Officials at the Department for Education (DfE) are also accused of failing to ensure that the probe will examine the school’s reaction to the incident and whether it was appropriate to immediately suspend the teacher.

“This is a bit of a test case for how these things are handled, that’s why it is important,” said Stephen Evans, chief executive of the NSS.

“Here we have a teacher in fear of his life, in hiding and suspended from his job – yet there is nothing to indicate the materials were not handled correctly.

“We are concerned that the Department for Education doesn’t seem interested enough given that the outcome of this will have national implications. They have washed their hands of it.”

Watch: Batley Grammar School: Is Prophet Mohammed caricature offensive or freedom of expression?

Batley Grammar School sent pupils home early for the Easter holidays and issued an apology after a group of Muslims gathered at the gates to protest. The headmaster announced that the Religious Studies teacher had been suspended while the school looked into what happened.

The 29-year-old teacher and his family went into hiding after reportedly receiving death threats in the wake of the protests.

Mr Evans said that ministers must appreciate the “broader significance” of the case, which had “already sent a damaging message on teachers’ ability to encourage critical thinking on culturally sensitive issues”.

He said that “fundamental principles are at stake”, adding that if the Government failed to show leadership, it would leave the school and trust “vulnerable to pressure from assertive religious voices”.

The academy trust that runs Batley Grammar School announced at the end of March that it would carry out an “independent” investigation into the context in which the cartoon was shown.

The trust, which runs three secondaries and two primaries in West Yorkshire, said it would appoint a panel which would make a series of recommendations about the Religious Studies curriculum.

Announcing the investigation in March, the trust said it would examine “how certain materials, which caused offence, came to be used in a Religious Studies lesson at Batley Grammar”.

Watch: Batley Grammar School parents call for calm after uproar over image of Mohammed used in lesson

But Mr Evans said that it was crucial that the investigation also scrutinised the school’s response to the crisis, which included suspending the teacher after protesters arrived at the school gates.
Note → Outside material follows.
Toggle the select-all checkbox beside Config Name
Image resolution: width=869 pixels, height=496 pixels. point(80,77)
“We are concerned that the terms of reference seem to be a bit limited,” he said. “Any investigation should cover the conduct of the school – but it seems to be about how these materials came to be used in class.

“What we don’t want this to be is an exercise in justifying the school’s actions. That would be awful for the freedom to teach and freedom of expression.”
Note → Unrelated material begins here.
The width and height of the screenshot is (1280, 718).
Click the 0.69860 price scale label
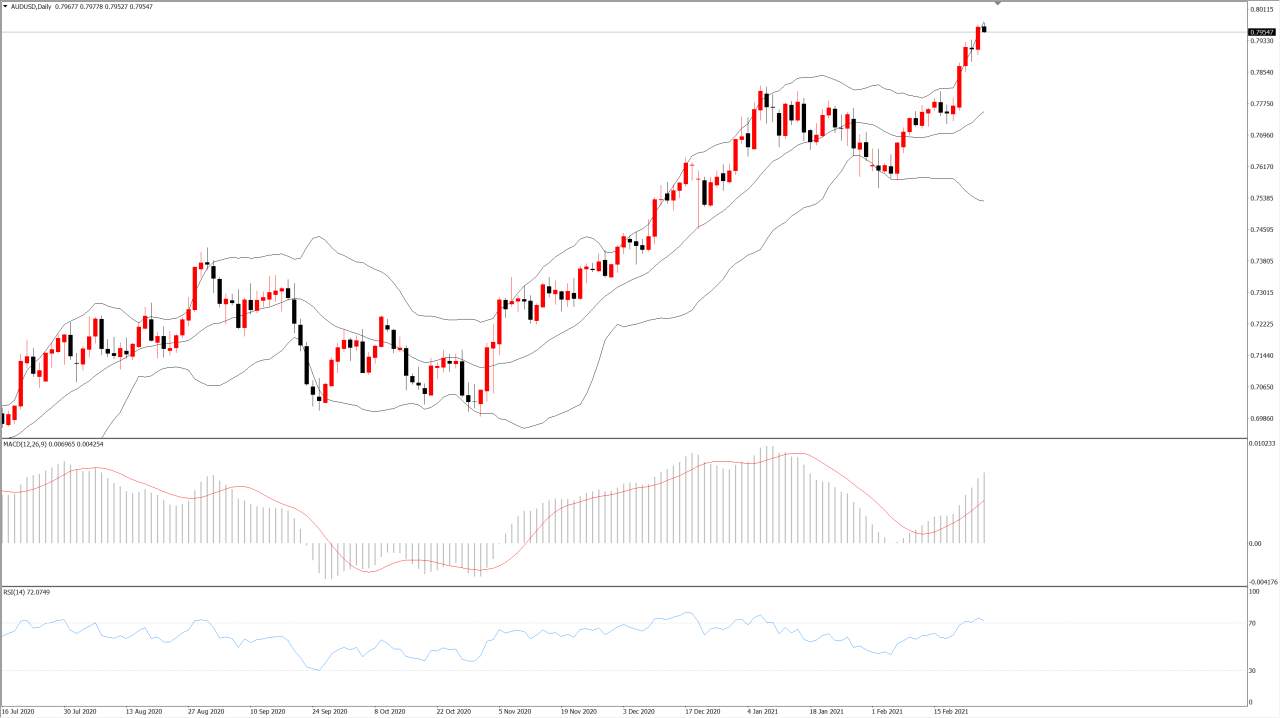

A spokesperson for Batley Multi Academy Trust declined to comment on whether any local imams had been appointed to the trust’s panel, but said that an independent barrister had been appointed to lead the investigation.

“The investigation is under way and the investigator will have access to relevant expertise,” they said. “The investigator has no prior connection with the Trust or any of its Trustees or employees.

“After gathering evidence, the investigator will make recommendations to the Trust to help inform its next steps, so that, where necessary, appropriate lessons for the school and the Trust can be learned and action taken.”